> **INPUT DATA**
:::

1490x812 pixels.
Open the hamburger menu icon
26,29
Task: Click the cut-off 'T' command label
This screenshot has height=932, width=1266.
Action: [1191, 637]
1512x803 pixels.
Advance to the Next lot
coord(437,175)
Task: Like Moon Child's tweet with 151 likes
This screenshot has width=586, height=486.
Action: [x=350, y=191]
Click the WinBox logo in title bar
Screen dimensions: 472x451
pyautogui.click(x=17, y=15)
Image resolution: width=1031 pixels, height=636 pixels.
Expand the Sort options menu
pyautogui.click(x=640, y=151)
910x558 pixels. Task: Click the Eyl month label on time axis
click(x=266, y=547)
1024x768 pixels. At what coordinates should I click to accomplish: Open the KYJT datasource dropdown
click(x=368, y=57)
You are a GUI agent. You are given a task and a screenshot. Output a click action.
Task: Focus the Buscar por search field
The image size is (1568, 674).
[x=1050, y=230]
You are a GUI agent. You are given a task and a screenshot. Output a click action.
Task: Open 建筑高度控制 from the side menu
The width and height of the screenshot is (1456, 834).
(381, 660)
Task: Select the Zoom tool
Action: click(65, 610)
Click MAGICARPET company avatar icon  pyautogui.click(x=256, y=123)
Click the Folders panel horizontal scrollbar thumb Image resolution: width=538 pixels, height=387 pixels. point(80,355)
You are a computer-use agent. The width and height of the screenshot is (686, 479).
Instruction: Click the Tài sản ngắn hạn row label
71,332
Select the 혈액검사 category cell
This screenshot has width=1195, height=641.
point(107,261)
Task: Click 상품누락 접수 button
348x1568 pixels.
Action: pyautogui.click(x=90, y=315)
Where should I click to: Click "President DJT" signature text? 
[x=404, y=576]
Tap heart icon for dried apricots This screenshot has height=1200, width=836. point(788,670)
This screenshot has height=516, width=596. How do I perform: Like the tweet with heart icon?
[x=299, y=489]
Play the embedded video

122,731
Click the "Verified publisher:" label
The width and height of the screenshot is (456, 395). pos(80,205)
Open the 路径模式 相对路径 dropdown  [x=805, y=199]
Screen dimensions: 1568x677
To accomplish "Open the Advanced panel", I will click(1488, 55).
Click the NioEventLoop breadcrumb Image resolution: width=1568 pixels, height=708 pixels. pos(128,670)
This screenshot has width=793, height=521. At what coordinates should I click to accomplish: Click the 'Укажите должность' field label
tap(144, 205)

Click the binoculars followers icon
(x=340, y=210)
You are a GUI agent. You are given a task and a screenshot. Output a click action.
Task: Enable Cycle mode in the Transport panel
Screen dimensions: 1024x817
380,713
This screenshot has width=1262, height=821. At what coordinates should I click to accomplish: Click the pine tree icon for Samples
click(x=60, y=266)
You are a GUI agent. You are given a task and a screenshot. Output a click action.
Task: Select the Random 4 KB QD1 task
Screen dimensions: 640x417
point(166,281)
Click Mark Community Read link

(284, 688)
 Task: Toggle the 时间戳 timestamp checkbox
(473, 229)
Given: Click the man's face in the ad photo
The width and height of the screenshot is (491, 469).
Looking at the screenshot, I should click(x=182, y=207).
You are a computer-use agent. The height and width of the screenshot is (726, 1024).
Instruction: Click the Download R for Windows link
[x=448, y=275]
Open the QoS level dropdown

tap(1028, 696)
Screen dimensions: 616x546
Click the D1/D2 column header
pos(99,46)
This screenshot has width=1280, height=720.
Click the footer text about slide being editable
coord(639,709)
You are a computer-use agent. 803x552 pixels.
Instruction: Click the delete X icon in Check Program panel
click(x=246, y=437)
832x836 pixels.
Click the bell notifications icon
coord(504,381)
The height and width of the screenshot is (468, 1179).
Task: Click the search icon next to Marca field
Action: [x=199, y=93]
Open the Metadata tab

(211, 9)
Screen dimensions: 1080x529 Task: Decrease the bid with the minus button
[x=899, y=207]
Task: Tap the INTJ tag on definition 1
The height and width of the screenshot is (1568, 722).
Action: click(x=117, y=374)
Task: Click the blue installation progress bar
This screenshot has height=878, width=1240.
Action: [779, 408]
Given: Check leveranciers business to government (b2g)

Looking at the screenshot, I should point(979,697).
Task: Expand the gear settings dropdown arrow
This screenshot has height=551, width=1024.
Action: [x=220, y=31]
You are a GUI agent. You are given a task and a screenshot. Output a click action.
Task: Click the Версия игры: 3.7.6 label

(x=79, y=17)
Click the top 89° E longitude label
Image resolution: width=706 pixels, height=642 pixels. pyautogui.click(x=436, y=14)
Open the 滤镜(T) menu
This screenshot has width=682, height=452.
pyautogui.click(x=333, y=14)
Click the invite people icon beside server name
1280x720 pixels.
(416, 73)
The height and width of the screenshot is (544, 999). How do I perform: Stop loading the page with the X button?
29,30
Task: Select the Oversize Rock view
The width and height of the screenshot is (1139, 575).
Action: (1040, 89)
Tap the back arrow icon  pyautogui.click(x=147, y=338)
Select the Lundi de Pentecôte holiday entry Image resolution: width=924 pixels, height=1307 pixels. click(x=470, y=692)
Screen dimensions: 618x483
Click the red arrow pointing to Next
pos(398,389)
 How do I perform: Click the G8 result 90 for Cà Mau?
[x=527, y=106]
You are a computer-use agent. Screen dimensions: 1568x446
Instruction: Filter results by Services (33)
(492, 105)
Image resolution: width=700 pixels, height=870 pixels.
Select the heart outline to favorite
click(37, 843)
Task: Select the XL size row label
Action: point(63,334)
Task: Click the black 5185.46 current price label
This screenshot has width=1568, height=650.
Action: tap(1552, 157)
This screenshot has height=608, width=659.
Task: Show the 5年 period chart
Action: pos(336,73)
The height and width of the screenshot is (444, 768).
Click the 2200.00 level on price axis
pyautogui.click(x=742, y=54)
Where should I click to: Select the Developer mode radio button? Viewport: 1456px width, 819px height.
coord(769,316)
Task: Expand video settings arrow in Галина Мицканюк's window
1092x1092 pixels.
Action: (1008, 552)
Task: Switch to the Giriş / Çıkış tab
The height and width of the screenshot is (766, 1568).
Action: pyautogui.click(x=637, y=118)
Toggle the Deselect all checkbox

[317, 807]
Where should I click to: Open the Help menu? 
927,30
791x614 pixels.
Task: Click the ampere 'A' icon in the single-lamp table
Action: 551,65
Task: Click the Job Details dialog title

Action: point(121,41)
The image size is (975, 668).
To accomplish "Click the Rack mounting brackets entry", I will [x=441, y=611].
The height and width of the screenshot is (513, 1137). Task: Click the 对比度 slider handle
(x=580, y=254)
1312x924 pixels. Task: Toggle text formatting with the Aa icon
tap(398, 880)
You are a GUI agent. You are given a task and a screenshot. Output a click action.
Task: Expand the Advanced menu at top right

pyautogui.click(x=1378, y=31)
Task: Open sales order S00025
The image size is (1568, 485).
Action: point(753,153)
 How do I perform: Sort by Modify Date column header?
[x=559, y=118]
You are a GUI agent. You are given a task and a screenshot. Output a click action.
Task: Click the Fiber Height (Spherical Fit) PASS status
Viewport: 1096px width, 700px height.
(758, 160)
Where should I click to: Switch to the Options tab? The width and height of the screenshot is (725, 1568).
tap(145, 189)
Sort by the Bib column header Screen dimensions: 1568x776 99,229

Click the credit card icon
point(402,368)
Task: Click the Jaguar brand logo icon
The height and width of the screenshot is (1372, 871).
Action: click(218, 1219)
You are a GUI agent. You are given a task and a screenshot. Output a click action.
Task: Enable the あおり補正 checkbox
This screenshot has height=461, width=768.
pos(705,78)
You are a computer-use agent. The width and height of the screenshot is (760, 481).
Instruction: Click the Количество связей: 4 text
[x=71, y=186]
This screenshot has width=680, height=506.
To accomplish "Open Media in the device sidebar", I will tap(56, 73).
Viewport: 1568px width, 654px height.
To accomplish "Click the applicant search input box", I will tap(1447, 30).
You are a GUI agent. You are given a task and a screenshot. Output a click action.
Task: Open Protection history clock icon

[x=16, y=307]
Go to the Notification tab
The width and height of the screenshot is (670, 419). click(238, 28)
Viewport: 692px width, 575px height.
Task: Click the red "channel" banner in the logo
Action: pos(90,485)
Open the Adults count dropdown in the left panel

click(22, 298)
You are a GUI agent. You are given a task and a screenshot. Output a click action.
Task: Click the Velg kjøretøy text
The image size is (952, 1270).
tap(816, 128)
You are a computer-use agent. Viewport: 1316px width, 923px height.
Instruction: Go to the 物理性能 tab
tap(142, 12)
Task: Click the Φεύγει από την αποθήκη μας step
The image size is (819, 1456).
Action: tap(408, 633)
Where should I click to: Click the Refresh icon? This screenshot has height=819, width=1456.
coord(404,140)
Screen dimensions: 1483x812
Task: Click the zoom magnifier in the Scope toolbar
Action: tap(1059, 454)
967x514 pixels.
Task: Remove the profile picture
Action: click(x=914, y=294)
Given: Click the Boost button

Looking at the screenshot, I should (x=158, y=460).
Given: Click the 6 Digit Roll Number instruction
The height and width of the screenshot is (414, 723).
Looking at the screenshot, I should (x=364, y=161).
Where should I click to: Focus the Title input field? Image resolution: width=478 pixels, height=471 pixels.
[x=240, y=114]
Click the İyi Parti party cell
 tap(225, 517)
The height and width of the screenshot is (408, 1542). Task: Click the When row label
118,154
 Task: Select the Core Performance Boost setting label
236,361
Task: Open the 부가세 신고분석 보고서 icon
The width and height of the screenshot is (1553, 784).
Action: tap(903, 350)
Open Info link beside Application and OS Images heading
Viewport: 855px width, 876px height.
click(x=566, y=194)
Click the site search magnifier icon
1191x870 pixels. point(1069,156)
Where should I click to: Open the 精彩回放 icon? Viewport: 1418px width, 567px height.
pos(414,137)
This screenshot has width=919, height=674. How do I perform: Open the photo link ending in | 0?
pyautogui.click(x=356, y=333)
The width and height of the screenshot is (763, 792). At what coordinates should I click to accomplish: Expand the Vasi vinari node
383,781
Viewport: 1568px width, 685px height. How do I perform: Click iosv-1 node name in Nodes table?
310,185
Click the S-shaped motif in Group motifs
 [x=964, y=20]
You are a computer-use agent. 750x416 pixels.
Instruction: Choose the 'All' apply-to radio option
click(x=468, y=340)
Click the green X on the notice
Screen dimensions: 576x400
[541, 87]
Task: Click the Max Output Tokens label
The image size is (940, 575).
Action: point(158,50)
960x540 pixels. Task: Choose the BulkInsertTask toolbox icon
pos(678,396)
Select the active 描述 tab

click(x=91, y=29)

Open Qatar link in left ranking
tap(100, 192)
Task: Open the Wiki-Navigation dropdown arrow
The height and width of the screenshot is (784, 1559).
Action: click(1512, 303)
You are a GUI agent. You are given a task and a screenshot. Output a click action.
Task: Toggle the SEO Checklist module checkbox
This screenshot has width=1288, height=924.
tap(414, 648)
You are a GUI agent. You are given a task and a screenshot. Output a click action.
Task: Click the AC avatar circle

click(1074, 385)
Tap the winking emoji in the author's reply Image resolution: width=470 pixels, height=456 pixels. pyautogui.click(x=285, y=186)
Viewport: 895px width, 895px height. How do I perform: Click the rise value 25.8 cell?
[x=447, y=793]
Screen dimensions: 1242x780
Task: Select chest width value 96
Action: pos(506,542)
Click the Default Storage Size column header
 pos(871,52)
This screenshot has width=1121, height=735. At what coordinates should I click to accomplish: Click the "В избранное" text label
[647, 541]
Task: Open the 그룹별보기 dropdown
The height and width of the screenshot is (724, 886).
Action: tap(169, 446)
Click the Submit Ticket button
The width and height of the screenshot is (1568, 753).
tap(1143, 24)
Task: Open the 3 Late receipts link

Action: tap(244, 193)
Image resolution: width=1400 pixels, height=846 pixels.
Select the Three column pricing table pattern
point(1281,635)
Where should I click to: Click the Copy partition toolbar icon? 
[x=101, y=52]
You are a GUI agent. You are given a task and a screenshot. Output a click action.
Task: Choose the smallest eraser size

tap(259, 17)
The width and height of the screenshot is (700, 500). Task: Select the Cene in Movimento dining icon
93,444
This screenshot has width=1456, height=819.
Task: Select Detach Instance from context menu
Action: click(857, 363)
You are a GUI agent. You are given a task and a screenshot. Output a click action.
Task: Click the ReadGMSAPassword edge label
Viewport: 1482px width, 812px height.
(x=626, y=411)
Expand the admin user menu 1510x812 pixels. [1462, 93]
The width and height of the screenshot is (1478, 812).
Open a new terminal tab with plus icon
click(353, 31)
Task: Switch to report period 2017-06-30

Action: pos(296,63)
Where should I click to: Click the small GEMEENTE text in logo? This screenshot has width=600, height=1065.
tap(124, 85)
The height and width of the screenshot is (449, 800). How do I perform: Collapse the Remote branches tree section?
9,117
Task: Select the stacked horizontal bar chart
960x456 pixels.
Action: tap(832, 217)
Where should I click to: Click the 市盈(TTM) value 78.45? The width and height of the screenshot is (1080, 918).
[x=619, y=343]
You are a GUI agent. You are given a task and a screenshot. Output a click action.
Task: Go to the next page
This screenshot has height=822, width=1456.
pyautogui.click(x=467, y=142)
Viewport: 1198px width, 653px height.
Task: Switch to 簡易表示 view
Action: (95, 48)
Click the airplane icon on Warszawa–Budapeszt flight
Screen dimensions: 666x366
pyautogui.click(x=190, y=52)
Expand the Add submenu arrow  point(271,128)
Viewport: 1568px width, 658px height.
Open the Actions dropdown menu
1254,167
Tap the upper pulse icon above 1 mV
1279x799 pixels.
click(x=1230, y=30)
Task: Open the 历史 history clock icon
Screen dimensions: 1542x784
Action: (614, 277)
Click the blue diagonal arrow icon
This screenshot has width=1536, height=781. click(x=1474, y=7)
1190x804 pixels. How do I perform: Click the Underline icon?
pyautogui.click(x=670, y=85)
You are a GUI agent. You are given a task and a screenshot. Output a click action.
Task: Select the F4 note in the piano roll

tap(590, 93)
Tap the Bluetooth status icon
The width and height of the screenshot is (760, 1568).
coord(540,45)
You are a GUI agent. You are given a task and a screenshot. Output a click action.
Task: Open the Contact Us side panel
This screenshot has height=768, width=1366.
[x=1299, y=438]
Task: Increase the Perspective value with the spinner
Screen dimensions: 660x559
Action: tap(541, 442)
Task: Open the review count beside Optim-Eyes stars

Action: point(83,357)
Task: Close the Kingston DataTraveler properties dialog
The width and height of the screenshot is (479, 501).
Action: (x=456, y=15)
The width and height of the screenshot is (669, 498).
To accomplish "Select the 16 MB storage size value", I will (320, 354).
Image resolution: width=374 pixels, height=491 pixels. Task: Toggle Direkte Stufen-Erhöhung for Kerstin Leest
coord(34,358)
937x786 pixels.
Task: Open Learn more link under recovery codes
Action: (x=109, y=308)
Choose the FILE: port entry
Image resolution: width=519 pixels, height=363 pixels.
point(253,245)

:::

The expected output is exactly the lines of the listing above between the line holding "The image size is (819, 1456)." and the line holding "Task: Open the Wiki-Navigation dropdown arrow", inclusive.

The image size is (819, 1456).
Action: tap(408, 633)
Where should I click to: Click the Refresh icon? This screenshot has height=819, width=1456.
coord(404,140)
Screen dimensions: 1483x812
Task: Click the zoom magnifier in the Scope toolbar
Action: tap(1059, 454)
967x514 pixels.
Task: Remove the profile picture
Action: click(x=914, y=294)
Given: Click the Boost button

Looking at the screenshot, I should (x=158, y=460).
Given: Click the 6 Digit Roll Number instruction
The height and width of the screenshot is (414, 723).
Looking at the screenshot, I should (x=364, y=161).
Where should I click to: Focus the Title input field? Image resolution: width=478 pixels, height=471 pixels.
[x=240, y=114]
Click the İyi Parti party cell
 tap(225, 517)
The height and width of the screenshot is (408, 1542). Task: Click the When row label
118,154
 Task: Select the Core Performance Boost setting label
236,361
Task: Open the 부가세 신고분석 보고서 icon
The width and height of the screenshot is (1553, 784).
Action: tap(903, 350)
Open Info link beside Application and OS Images heading
Viewport: 855px width, 876px height.
click(x=566, y=194)
Click the site search magnifier icon
1191x870 pixels. point(1069,156)
Where should I click to: Open the 精彩回放 icon? Viewport: 1418px width, 567px height.
pos(414,137)
This screenshot has width=919, height=674. How do I perform: Open the photo link ending in | 0?
pyautogui.click(x=356, y=333)
The width and height of the screenshot is (763, 792). At what coordinates should I click to accomplish: Expand the Vasi vinari node
383,781
Viewport: 1568px width, 685px height. How do I perform: Click iosv-1 node name in Nodes table?
310,185
Click the S-shaped motif in Group motifs
 [x=964, y=20]
You are a computer-use agent. 750x416 pixels.
Instruction: Choose the 'All' apply-to radio option
click(x=468, y=340)
Click the green X on the notice
Screen dimensions: 576x400
[541, 87]
Task: Click the Max Output Tokens label
The image size is (940, 575).
Action: point(158,50)
960x540 pixels. Task: Choose the BulkInsertTask toolbox icon
pos(678,396)
Select the active 描述 tab

click(x=91, y=29)

Open Qatar link in left ranking
tap(100, 192)
Task: Open the Wiki-Navigation dropdown arrow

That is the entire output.